O material publicado neste blog é resultado dos trabalhos desenvolvidos na disciplina História da Arquitetura e do Urbanismo no Brasil, do Curso de Arquitetura e Urbanismo, da Universidade Federal do Tocantins. Os temas dos artigos resultaram da Visita técnica realizada à cidade de Belém do Pará, nos dias 6 e 7 de dezembro de 2013, coordenada pela professora Patrícia Orfila, responsável pela disciplina.

domingo, 2 de fevereiro de 2014

Mercado, ferro e história.

                                                                  Por Vitor Mamede Collicchio¹.

Foto 01- Vista do Mercado.
Fonte: Renato Barbosa.
         O Mercado Municipal, também conhecido com Mercado de Carne ou Mercado de Bolonha foi inaugurado no ano de 1867, na baía do Guajará, no complexo do Ver-O-Peso. Posteriormente foi denominado de Mercado Francisco Bolonha em homenagem ao engenheiro que o remodelou no ano de 1908.
            A história da construção do primeiro mercado teve início com o conselheiro Jerônimo Francisco Coelho, que ao assumir o cargo de presidente da Província do Pará, em 08 de maio de 1848, encontrou uma cidade sem um mercado, nos moldes dos existentes em várias cidades europeias. No discurso da abertura da Assembleia Legislativa da Província cinco meses depois, o presidente colocou o mercado na lista de prioridades de obras que faltavam à Belém, e que foi construído no seu Governo. A historiografia reporta o ano de 1852, como aprovação e início da construção do primeiro Mercado Público na cidade de Belém, hoje conhecido como Mercado de Carne. (CRUZ, 1945. p. 205 e 206).
            Já em 1900 o Mercado Municipal, construído em alvenaria de tijolos, não estava mais suportando o crescimento elevado de mercadores e mercadorias. Esse aumento era tão excessivo que outros mercadores se espalhavam pelos arredores de todo o mercado. Nesta época, no mundo, falava-se muito de questões humanitárias de direito ao homem e também em questões sanitárias, foi desse modo que o governo viu a importância de uma intervenção maior na questão de salubridade, espaço e dignidade. E é por causa desses condições que em 1901 foi inaugurado outro edifício voltado para a comercialização de mercadorias como principalmente o peixe, O Mercado de Peixe ou o Mercado de Ferro. Este novo Mercado foi todo construído bem próximo ao Mercado Municipal de Carne e moldado em ferro fundido, possuindo quatro torres nos cantos dele, uma em cada canto.

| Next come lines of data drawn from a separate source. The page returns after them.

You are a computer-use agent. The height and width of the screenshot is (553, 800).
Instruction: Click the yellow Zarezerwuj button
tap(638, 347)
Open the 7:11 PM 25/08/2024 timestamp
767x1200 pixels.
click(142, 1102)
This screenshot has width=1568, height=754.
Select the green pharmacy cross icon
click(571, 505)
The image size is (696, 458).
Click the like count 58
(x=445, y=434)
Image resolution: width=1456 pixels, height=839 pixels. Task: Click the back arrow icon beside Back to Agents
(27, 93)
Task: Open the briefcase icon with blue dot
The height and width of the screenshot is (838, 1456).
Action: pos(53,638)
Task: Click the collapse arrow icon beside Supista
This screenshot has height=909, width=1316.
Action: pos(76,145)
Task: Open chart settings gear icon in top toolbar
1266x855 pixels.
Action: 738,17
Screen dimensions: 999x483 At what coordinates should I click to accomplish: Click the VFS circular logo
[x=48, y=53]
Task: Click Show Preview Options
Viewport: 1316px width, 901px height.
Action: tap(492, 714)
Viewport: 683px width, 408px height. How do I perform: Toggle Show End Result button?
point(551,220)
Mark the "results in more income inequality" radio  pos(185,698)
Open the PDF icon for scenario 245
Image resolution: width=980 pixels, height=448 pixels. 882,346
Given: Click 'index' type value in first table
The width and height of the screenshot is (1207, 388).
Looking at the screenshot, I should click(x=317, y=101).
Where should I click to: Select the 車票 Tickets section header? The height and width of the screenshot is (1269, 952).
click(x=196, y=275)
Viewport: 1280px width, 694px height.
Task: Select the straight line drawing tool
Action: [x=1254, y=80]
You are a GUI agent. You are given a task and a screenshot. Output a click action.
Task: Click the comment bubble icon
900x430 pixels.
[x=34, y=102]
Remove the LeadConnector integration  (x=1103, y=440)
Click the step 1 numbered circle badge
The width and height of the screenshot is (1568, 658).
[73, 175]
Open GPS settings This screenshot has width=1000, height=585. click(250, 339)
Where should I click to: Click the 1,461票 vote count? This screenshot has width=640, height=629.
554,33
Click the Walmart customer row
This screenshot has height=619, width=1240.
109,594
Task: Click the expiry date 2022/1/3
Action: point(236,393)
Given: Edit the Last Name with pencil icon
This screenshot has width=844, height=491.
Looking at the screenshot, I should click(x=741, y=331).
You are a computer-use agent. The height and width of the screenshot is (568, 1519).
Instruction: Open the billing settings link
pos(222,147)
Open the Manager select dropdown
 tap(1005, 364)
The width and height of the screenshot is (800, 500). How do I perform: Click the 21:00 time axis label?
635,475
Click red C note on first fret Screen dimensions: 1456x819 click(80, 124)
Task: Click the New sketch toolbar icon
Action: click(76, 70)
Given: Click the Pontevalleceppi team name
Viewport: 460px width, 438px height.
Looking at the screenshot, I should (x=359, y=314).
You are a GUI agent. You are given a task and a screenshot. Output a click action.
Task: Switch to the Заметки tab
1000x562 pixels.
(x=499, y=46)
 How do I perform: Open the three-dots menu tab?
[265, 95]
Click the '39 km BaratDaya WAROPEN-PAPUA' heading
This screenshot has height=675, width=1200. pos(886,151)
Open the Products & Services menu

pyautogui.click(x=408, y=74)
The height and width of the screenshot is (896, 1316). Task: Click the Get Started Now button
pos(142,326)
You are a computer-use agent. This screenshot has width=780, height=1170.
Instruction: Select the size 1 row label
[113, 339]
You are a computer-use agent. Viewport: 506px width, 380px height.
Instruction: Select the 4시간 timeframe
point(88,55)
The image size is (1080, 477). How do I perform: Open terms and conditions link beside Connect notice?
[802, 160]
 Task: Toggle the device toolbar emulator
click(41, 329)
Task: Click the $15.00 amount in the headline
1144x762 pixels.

Contexto Histórico da Belle Époque.            
Entre os séculos XIX e XX a sociedade brasileira passava por algumas mudanças e avanços materiais e tecnológicos, nas questões de espaço público, a montagem de uma nova moral e ”revitalização” urbana.  Toda essa mudança começou a ser demonstrada através do modo de se vestir, os meios de transportes mais elitizados, as construções luxuosas, ferrovias, energia elétrica, dentre outras. Manifestando as conquistas burguesas nessa época.
 “O processo de modernização da cidade de Belém só foi possível em razão do enriquecimento que atingiu certos setores sociais da região a partir da segunda metade do século XIX. Reforçando o processo de inserção da Amazônia no sistema capitalista mundial, toda atividade econômica da região passou a girar em torno da borracha a partir de 1840. Em decorrência dessa nova ordem econômica, Belém assumiu o papel de principal porto de escoamento da produção gomífera, canalizando parte do excedente que se originou dessa economia para os cofres públicos, os quais direcionaram o investimento para a área do urbano, com calçamento de ruas com paralelepípedos de granito importados da Europa, construções de prédios públicos, casarões em azulejo, monumentos, praças etc. [...]”. (SARGES. 2010. p. 20)
Com as relações econômicas muito boas da Amazônia com outros países da Europa e a utilização da borracha como matéria prima para as indústrias, essa região do Pará começou a adquirir um desenvolvimento muito grande nesta época. O aumento das aplicações do látex da borracha e o grande aumento também da demanda pelo produto fez com que a economia crescesse mais ainda, favorecendo as elites da Amazônia que tinham o poder sobre o látex.Nesta época via-se a necessidade de uma reestruturação em Belém, era preciso enquadrar a cidade nos padrões de civilização europeia, principalmente da França, o qual foi aplicado. Isso teve a intenção de passar a imagem do progresso vivido na cidade, com construções de praças, mercados, ruas, calçadas, etc.
Durante a época do ciclo da borracha (1880 a 1912), Belém passou por muitos avanços econômicos, mas isso por causa também de sua posição geográfica. Possuiu o principal porto de escoamento da produção do látex da borracha, possibilitando a tomada da vanguarda cultural da região durante a chamada Belle Époque.
Foto 02- Entrada do Mercado.
Fonte: Arquivo Pessoal.
            O mercado, que é um edifício da época da borracha, é bem representativo no que se diz respeito à arquitetura. Construído inicialmente de alvenaria com dois pavimentos, o mercado de carne não suportava mais sua cota, como foi visto anteriormente, e precisou ser reformado. O projeto da reforma foi feito pelo engenheiro Francisco Bolonha, utilizando do ferro para compor o novo Mercado, que foi inaugurado no dia 17 de Dezembro de 1908. Após a reforma, o edifício contou com linhas de estilo neoclássicas, lojas com entradas externas que dava aceso diretamente a rua e hoje o portão que dá acesso ao pátio central foi substituído para um portão de ferro ornamentado.
Foto 03- Observatório.
Fonte: Arquivo Pessoal 

            
Durante a sua reforma, o mercado sofreu várias modificações, tanto nos pavilhões do pátio central, quanto nas instalações sanitárias que foram instaladas e melhoradas, além de reinstalações da rede de esgoto. Pela planta é possível verificar que as lojas que ficam no térreo foram modificadas e aumentadas de tamanho, além de possivelmente os compartimentos exteriores terem diminuído pelo fato de se dividirem em outras lojas menores. Mesmo depois de sua reforma o espaço continua em constantes mudanças e reparos para garantir o funcionamento do Mercado.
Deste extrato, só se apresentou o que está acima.